Enfim, procurando responder as perguntas do início deste texto, veja se você concorda caro leitor: Zuniga cometeu falta, mas não teve intenção de machucar Neymar. Tem culpa, mas não tem dolo. Zuniga não foi maldoso, ele só é um bom jogador de alto nível: tem habilidade, técnica, velocidade e força. Se assim não fosse, não seria um profissional contratado a preço de ouro por um time de primeira linha como o Nápoli e não seria convocado pela seleção colombiana para defender sua bandeira no Mundial. Zuniga não é maldoso, o futebol de hoje é que é um tanto “maldoso”, por ser mais violento. A questão é: por que o futebol de hoje é mais violento ? A resposta deveria considerar uma outra pergunta: Por que o MMA faz mais sucesso que o boxe hoje em dia ? Será que é porque nós queremos ver mais suor, mais garra e  mais sangue ?... mas isso é um tema pra outra reflexão.  Enfim, Zuniga deveria ser punido sim senhor, mas deveria ser punido no jogo, por causa do lance no jogo, pelas regras do jogo; deveria levar um cartão amarelo ou até mesmo ser expulso. Mas não foi. Portanto, não tem sentido puni-lo agora. A punição nesse caso só se explicaria pelo motivo infundado racionalmente – mas não psicossocialmente – de compensação do sentimento coletivo de perda (de nosso maior craque e, por conseguinte, das chances de conquista do hexa). Atentemos para o fato de que esse é o mesmo fenômeno psicossocial que por exemplo, leva uma comunidade pacata de donas de casa a lincharem até a morte um suspeito de um crime qualquer.  

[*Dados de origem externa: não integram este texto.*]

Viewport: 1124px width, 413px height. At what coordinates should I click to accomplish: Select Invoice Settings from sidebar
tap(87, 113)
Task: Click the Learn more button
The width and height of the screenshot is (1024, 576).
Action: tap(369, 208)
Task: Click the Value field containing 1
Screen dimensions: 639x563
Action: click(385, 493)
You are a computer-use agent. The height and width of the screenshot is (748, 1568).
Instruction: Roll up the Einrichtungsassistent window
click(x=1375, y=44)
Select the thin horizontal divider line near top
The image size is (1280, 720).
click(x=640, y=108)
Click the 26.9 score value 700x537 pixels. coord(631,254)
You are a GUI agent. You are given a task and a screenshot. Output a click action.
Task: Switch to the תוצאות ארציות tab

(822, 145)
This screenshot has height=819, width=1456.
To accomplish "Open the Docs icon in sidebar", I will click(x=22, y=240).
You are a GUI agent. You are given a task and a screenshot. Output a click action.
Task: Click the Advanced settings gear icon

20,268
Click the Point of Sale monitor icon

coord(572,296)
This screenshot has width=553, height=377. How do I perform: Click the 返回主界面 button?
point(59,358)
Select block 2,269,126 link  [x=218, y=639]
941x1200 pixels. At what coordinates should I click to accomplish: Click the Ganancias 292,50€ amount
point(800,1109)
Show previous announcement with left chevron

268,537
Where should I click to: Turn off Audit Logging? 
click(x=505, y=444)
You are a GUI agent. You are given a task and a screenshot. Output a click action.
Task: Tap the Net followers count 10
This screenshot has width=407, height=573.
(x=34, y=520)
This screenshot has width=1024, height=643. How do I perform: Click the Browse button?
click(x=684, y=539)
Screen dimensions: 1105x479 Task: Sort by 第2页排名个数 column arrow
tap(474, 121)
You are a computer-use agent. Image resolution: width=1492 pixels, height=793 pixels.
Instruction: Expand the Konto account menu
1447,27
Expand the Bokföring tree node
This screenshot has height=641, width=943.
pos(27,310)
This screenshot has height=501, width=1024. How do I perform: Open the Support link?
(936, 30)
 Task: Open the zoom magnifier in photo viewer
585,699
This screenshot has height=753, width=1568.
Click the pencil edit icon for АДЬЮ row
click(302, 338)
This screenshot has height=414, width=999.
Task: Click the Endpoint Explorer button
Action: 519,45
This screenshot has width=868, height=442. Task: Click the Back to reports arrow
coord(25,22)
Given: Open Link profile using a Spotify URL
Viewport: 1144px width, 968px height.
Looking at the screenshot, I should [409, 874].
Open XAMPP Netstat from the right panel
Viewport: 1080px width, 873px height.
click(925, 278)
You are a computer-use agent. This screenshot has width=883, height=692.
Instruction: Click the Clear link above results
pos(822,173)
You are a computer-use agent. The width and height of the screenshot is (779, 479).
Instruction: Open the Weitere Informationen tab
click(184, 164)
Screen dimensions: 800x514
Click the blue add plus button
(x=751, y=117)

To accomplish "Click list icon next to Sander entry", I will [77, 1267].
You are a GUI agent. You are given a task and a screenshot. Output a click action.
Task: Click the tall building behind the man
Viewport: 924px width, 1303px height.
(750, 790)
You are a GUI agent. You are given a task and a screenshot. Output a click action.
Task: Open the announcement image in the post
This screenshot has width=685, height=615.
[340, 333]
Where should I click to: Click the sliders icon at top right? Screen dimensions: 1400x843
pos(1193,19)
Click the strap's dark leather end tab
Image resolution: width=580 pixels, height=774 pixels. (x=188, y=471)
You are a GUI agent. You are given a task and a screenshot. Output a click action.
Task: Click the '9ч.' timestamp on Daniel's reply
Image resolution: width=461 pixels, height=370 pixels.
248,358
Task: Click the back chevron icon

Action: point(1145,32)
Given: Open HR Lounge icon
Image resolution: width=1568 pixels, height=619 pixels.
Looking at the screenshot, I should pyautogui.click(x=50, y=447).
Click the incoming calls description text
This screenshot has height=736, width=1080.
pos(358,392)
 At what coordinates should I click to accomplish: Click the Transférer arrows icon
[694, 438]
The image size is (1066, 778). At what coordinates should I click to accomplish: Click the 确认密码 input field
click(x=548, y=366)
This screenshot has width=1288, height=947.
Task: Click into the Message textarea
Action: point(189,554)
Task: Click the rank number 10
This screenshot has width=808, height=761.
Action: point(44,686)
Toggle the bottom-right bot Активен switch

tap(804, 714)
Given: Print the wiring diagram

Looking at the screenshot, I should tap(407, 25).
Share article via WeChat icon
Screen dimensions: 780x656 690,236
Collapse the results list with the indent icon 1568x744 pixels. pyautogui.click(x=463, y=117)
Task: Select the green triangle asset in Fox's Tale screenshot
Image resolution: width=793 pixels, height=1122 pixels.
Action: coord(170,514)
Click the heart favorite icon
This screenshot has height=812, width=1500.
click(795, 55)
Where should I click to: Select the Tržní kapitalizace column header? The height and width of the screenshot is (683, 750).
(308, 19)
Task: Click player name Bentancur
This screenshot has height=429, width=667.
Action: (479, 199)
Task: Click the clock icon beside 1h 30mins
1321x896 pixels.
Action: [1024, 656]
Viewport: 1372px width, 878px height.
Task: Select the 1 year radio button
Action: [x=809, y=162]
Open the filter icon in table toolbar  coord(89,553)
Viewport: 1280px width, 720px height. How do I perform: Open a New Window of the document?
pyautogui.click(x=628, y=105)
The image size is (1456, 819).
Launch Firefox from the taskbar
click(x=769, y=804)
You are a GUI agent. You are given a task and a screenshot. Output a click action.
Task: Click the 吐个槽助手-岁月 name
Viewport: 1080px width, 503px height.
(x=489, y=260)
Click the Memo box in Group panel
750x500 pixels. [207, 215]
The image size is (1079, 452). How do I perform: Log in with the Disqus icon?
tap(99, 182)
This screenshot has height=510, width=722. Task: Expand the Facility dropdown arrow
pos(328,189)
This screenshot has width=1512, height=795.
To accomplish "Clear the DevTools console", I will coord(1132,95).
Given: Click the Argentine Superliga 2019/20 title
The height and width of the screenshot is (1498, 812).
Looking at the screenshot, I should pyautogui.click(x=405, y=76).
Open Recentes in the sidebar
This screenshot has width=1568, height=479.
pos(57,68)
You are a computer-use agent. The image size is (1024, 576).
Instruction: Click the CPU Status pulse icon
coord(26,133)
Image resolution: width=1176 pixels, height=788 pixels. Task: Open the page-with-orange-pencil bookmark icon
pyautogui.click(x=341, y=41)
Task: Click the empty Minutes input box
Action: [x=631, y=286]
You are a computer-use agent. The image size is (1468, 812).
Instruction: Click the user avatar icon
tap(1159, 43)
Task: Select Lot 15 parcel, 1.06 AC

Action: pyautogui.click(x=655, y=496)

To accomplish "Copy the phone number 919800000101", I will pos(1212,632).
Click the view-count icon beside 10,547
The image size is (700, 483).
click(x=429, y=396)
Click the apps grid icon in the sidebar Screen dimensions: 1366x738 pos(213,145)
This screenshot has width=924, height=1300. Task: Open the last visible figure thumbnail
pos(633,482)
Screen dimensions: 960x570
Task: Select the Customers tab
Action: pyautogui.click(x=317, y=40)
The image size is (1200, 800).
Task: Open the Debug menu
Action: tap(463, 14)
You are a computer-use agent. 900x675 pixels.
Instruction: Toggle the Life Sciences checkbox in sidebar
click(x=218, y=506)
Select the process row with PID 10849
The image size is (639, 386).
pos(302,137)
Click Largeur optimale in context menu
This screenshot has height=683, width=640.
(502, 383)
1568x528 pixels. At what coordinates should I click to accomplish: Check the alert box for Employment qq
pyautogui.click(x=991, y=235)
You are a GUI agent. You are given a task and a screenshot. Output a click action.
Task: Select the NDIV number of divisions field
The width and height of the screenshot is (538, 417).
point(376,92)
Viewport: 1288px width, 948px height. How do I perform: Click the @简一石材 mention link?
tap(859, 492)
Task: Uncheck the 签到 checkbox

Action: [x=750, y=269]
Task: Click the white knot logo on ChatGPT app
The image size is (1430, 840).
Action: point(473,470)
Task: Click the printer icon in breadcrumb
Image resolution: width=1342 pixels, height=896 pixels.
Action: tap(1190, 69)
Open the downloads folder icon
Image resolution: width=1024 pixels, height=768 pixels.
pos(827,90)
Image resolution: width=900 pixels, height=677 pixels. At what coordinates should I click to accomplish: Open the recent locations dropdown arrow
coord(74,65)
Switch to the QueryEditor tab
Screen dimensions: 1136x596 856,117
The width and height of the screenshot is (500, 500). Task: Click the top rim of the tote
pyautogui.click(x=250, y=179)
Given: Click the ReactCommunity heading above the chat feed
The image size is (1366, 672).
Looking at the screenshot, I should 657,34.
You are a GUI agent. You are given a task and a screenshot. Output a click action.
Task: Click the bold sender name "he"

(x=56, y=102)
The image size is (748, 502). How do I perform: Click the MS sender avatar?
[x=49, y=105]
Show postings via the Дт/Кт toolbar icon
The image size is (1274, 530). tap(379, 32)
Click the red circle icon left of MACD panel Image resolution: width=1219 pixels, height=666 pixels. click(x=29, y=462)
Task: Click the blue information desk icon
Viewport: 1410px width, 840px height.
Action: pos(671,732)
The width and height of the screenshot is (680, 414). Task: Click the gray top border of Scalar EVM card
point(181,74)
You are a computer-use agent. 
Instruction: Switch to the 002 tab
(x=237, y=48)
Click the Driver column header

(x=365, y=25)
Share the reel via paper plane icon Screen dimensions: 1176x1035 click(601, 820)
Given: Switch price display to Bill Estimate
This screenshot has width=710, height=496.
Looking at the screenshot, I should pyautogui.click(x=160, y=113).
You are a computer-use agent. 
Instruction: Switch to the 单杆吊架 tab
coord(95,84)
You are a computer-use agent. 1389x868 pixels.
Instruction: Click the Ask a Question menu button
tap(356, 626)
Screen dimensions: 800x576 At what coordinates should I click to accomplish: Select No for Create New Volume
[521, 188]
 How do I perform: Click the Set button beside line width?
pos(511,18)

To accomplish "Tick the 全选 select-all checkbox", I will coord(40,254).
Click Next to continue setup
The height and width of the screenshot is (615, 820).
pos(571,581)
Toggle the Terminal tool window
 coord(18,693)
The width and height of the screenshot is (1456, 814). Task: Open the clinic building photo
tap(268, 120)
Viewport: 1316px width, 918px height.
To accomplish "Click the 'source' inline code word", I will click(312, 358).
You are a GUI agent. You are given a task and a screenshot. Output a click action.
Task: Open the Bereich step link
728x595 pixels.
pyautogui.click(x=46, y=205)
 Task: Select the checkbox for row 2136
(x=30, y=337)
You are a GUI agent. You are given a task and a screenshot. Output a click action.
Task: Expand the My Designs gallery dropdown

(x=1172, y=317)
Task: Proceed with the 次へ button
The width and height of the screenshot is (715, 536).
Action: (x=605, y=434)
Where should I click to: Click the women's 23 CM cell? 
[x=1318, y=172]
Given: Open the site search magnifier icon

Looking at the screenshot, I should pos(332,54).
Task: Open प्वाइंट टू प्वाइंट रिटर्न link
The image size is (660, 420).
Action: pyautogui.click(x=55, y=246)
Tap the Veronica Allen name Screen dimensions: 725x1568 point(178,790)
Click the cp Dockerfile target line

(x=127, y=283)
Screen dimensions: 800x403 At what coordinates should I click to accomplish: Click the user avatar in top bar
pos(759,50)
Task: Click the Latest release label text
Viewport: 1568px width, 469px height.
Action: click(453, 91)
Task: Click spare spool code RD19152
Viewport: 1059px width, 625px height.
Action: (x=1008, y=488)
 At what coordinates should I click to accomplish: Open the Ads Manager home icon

Zuniga errou. Mas errou por não ter considerado o adversário como sendo um “café com leite”, um galinho ainda no forno, em preparação. Errou (?) por considerá-lo um jogador profissional, com condições de participar daquela disputa de alto nível e alto rendimento; um ambiente que pressupõe não só a habilidade (coisa que o Neymar tem de sobra) mas também técnica, velocidade, força e experiência. Afinal, isso é Copa do Mundo, o jogo é esse, é assim que se joga. A brincadeira é de gente grande; grande, forte e experiente, três qualidades que (ainda) faltam ao brilhante e simpático Neymar.


Quanto ao juiz, lamentável arbitragem. O verdadeiro culpado por esse jogo ter tomado proporções de guerra e enfrentamento físico. Na véspera Felipão dizia que temia menos a Colômbia que o Chile pois não havia rivalidade entre as duas seleções assim como há entre Brasil e Argentina, Uruguai ou Chile que o jogo transcorreira como sendo um jogo e não uma guerra. Infelizmente não foi o que aconteceu, o que nos custou uma importante baixa nas trincheiras para as próxias batalhas. Mas vamos fazer um esforço de tentar compreender os juízes que apitam contra o Brasil como sendo conservadores ao extremo, cuidadosos e até mesmo medrosos. Com a repercussão das insinuações nas redes sociais após o pênalti “roubado” para o Brasil no jogo de  abertura da Copa pelo mesmo juiz que já “estava nos devendo uma”, os juízes tem medo de apitar a favor do Brasil e assim contribuir para uma possível conquista brasileira no Mundial, corroborando, dessa forma, a esdrúxula tese de que a Copa foi comprada. Portanto, quanto a essa questão de péssima arbitragem, creio que vamos ter que nos acostumar até o fim da competição, mesmo que o fim, para nós, nação desfalcada e sensivelmente chorosa (ou chorona), seja nesta terça-feira, dia 08/07 na peleja contra os insensíveis e robóticos alemães.